I’ll try and get a peek at your hjt a little later

what are these

C:\Program Files\Internet Content Filter\SafeEyes.exe

C:\Program Files\Spontania Video Collaboration\SpontaniaVideoCollaboration.exe

can you uninstall this one or make it not start ask toolbar
R3 - URLSearchHook: (no name) - {9CB65206-89C4-402c-BA80-02D8C59F9B1D} - C:\Program Files\AskTBar\SrchAstt\1.bin\A5SRCHAS.DLL

this may go away or we may fix it
O2 - BHO: (no name) - {7E853D72-626A-48EC-A868-BA8D5E23E045} - (no file)
It may have been Windows live messenger if it was it is just as well gone- did you REMOVE MSN messenger?

what is this?
O4 - HKLM..\Run: [Monitor] C:\WINDOWS\PixArt\PAC207\Monitor.exe

O4 - HKLM..\Run: [MSN Messenger Mutex] msnstartup.exe

O4 - HKCU..\Run: [kamsoft] C:\WINDOWS\system32\ckvo.exe

HKUS\S-1-5-18..\RunOnce: [KeyScrambler] C:\Program Files\KeyScrambler\getting_started.html (User ‘SYSTEM’)

LSP errors
Check your system with
LSPFix from Cexx.org. These entry should not be fixed with HJT!
Your best bet to repair it is to try the LSPFix from Cexx.org.

what’s this?
O23 - Service: Application Layer Gateway Service (ALG) - Unknown owner - C:\Program Files\ProtectService\ProtectService.exe

have the girls google anything they are not familiar with (just look at reliable sites)
let me know what you find
I’ll dbl check anything left after the antimalware scanns mentioned


What is SafeEyes …

from http://www.spyany.com/files/SafeEyes_exe.html :

SafeEyes.exe is the main executable for Internet Content Filter software, which enables you to block unwanted contents from being displayed.

A little more info here :

http://www.processlibrary.com/directory/files/safeeyes

http://www.whatsrunning.net/whatsrunning/QueryProcessID.aspx?Process=10485

What is SpontaniaVideoCollaboration …

http://www.prevx.com/filenames/1171926210008894659-0/SPONTANIAVIDEOCOLLABORATION.EXE.html

http://www.runscanner.net/filelibrary/spontaniavideocollaboration.exe.html

This one …

O4 - HKLM..\Run: [Monitor] C:\WINDOWS\PixArt\PAC207\Monitor.exe

… belongs to Microsoft and is used to monitor hardware components for performance bottlenecks.

This one is bad …

O4 - HKCU..\Run: [kamsoft] C:\WINDOWS\system32\ckvo.exe

Info on ckvo.exe …

http://www.prevx.com/filenames/1945005718982325452-X1/CKVO.EXE.html

http://www.bleepingcomputer.com/startups/ckvo.exe-23750.html

http://www.threatexpert.com/files/ckvo.exe.html

What is Keyscrambler …

This encrypts keystrokes to defeat keylogers.

http://www.qfxsoftware.com/

This one seems to be related to a FaceBook trojan …

O23 - Service: Application Layer Gateway Service (ALG) - Unknown owner - C:\Program Files\ProtectService\ProtectService.exe

http://g.s.scandoo.com/search?hl=en&q=ProtectService.exe&btnG=Search

I hope this helps.


Safe Eyes=parental control
http://www.internetsafety.com/safe-eyes-parental-control-software.php

The 010 lines are valid and belong to this program also.

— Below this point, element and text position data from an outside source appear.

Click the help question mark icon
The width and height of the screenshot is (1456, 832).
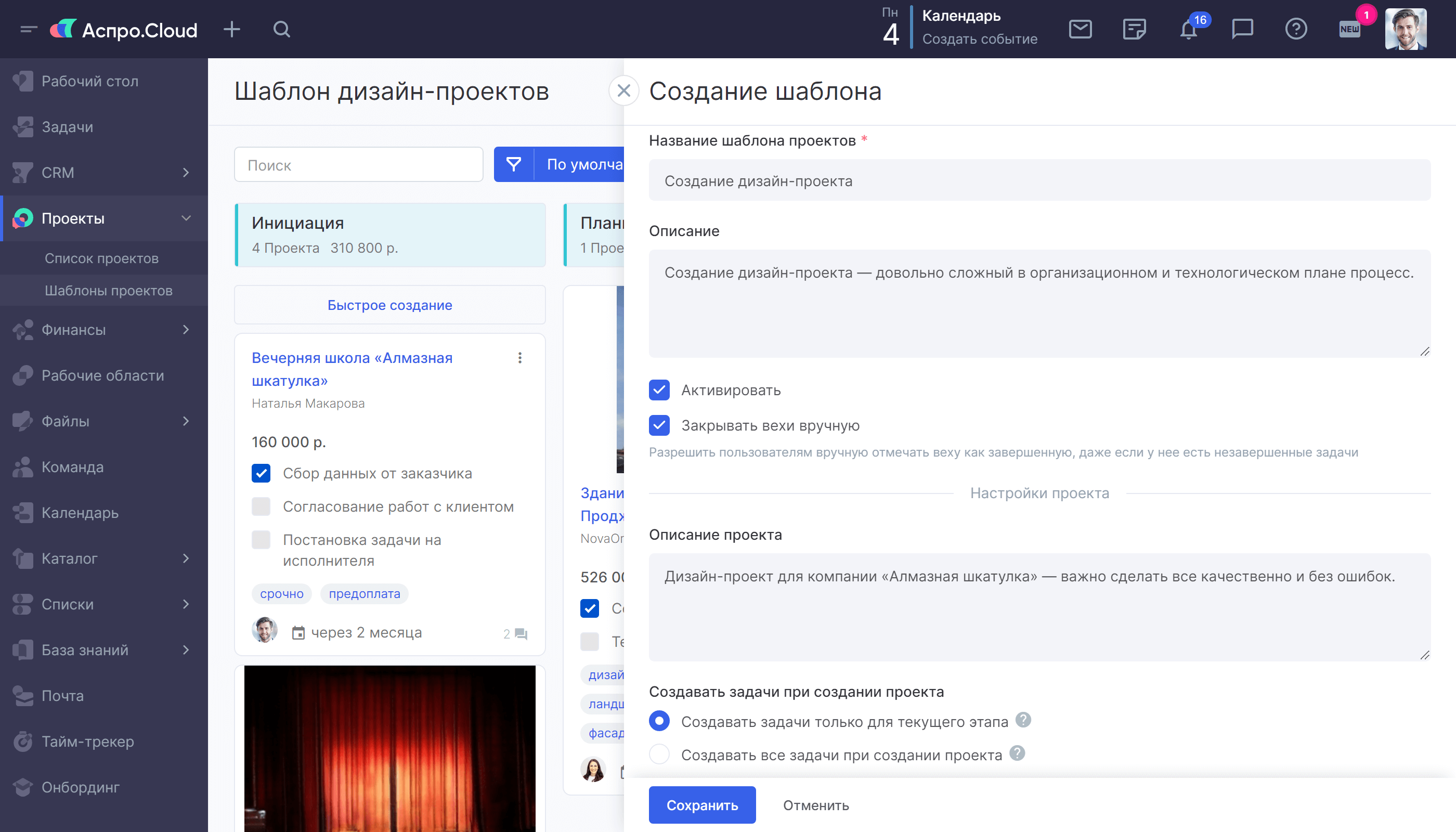point(1296,29)
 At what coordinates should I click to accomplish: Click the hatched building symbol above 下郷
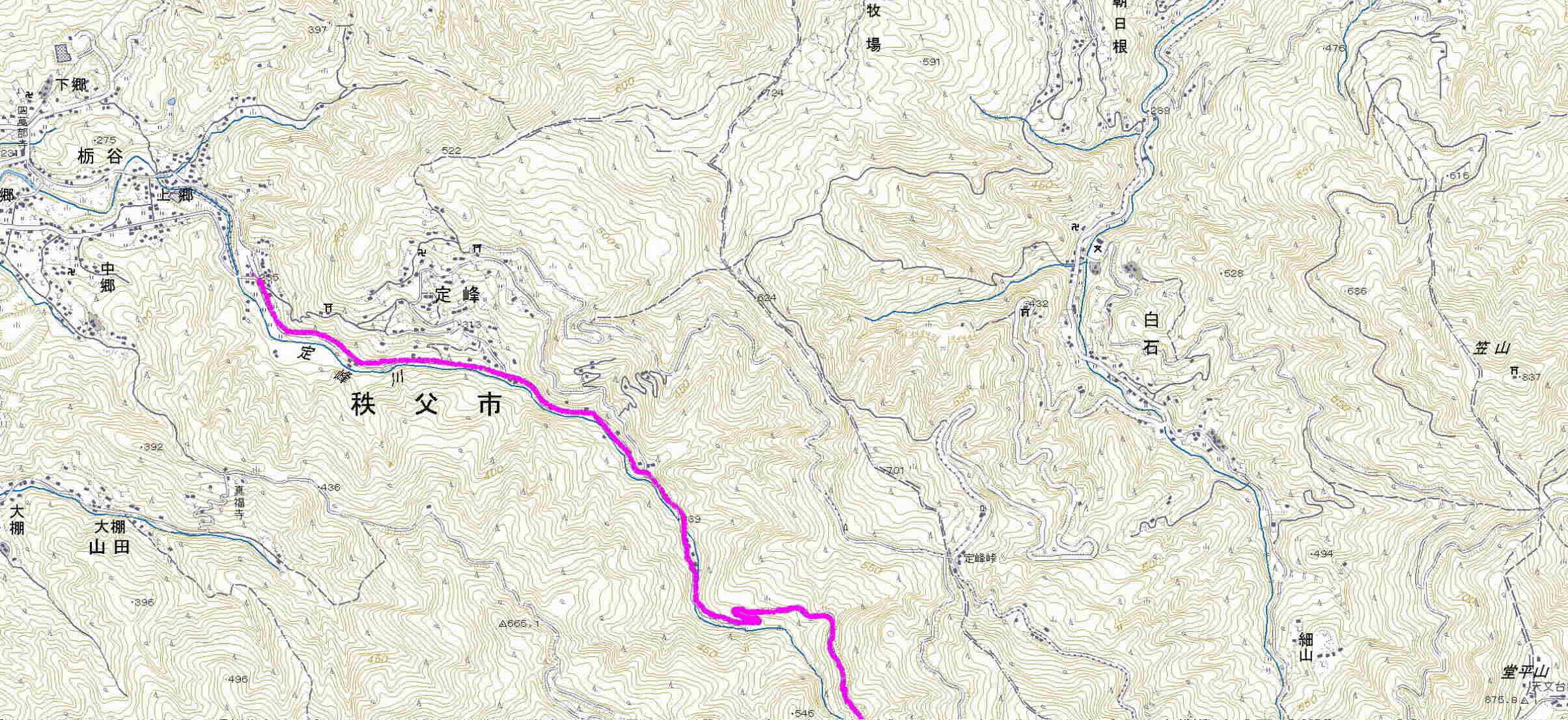coord(63,53)
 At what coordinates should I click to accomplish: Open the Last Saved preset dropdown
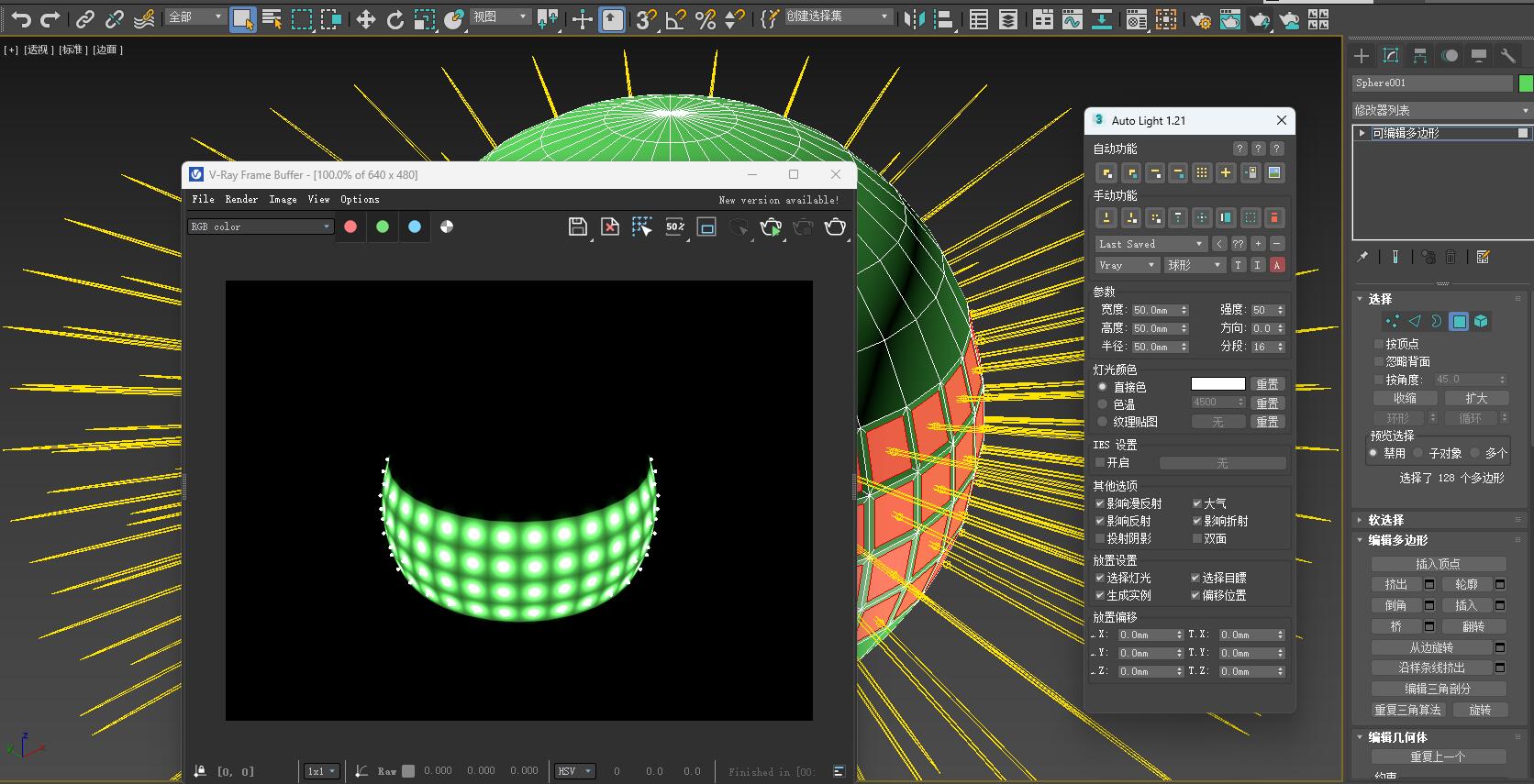click(1150, 244)
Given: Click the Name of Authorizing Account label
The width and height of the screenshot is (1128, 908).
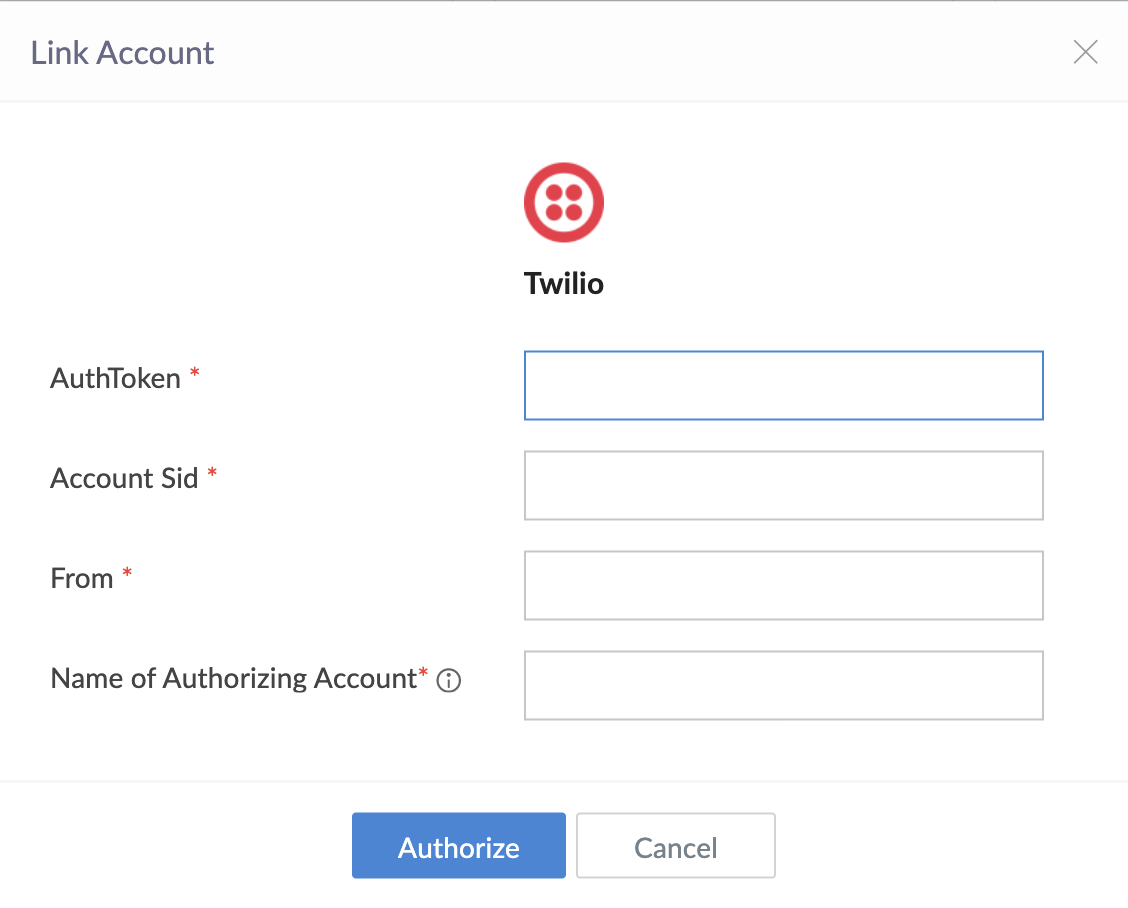Looking at the screenshot, I should 232,678.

I’m not sure if I’d be running Facebook from the Trusted Zone. This zone has lower security settings.

thanks oldman
let’s see what the general purposes scanners remove before trying point by point removals
This system needs some work
and some of it can/t be done by HJT without leaving tons of garbage

I just spent some time on my brothers Vista Laptop
all the dual core and memory wasted
98SE even with SSM Avast and Counterspy (or Spyware Doctor) is more responsive

Here we have the system scan information through the hjt log file txt presented above.
What could be observed is that there seems not an active software firewall to be running, why is this?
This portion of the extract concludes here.